O meu pai trabalhava na maior empresa do mundo que manufacturava cortiça. Mundet, de seu nome. Só em Portugal tinha 5 fábricas, colossos daquela indústria. O desentendimento entre os seus sócios originou uma das grandes calamidades que se abateu sobre as centenas de famílias inteiras que lá trabalhavam. Enquanto os advogados se gladiavam em tribunal, enchendo os bolsos de chorudos vencimentos, os trabalhadores agonizavam na miséria.
Numa taberna perto da minha porta, apareceu por essa altura um ancião, sei lá que idade teria, muito velho, sem dentes, cujo queixo quase encostava ao nariz. Não recordo, se é que alguma vez o soube, de onde veio. A sua casa era um barracão de chapas de zinco, situado a 100 ou 150 metros da minha.
O homem tinha um carinho especial pela miudagem e gostava de nos contar aventuras de que dizia ter sido protagonista. Entre muitas contou-nos esta, que no fundo dá origem à minha narração:
Quando tropa, foi destacado para Moçambique acompanhando Mouzinho de Albuquerque e tinha feito parte do comando que foi prender Gungunhana. A miudagem bebia as suas palavras e ele contava que tinha visto crocodilos de 10 metros, leões enormes, cobras que comiam bois inteiros, que era o cozinheiro do batalhão e que os colegas lhe chamavam por brincadeira “General Cagalhão”.
Que foi o homem dizer... A partir daí, por abuso (as crianças tem sempre tendência para abusar) nunca mais se chamou Almassa, que era o seu nome; passamos a chamar-lhe General Cagalhão.
Evidentemente, coitado do General, deixou de nos contar histórias e a malta nunca mais deixou de lhe chamar General Cagalhão; e o pior é que sempre que o apanhávamos na sua casa e sem possibilidades de nos reconhecer, dávamos grandes murros nas chapas de zinco e gritávamos “General cagalhão”. Quando ele abria a porta já não via ninguém.
Até que um dia ele me topou, fez queixa ao meu pai e este pregou-me uma tareia, que hoje se designaria das modernas, mas que naquele tempo era das antigas.

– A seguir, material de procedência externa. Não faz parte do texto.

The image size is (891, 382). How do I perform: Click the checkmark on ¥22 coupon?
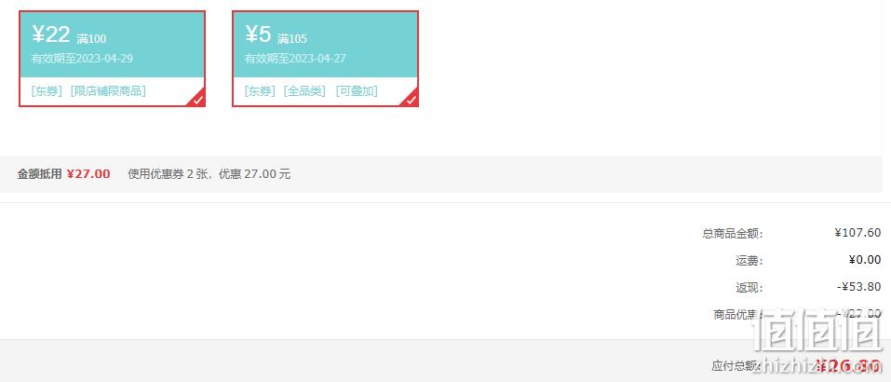tap(196, 99)
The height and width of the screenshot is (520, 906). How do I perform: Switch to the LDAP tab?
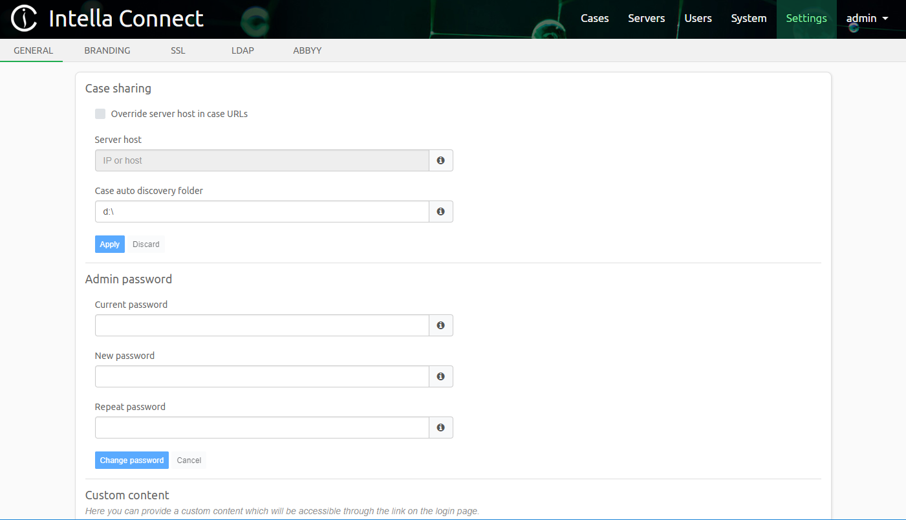click(243, 50)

A partir daí, foi remédio santo: o Zé do Cão, nunca mais chamou General Cagalhão ao General Cagalhão, mas quando passava por ele, baixinho e só para mim, dizia assim: “General Cagalhão”. E dizia só para mim lembrando-me da “pisa” que tinha levado. O General morreu poucos anos depois. Era criança não fui ao funeral, portanto fiquei sem saber se a sua farda levaria as insígnias de tão elevada patente.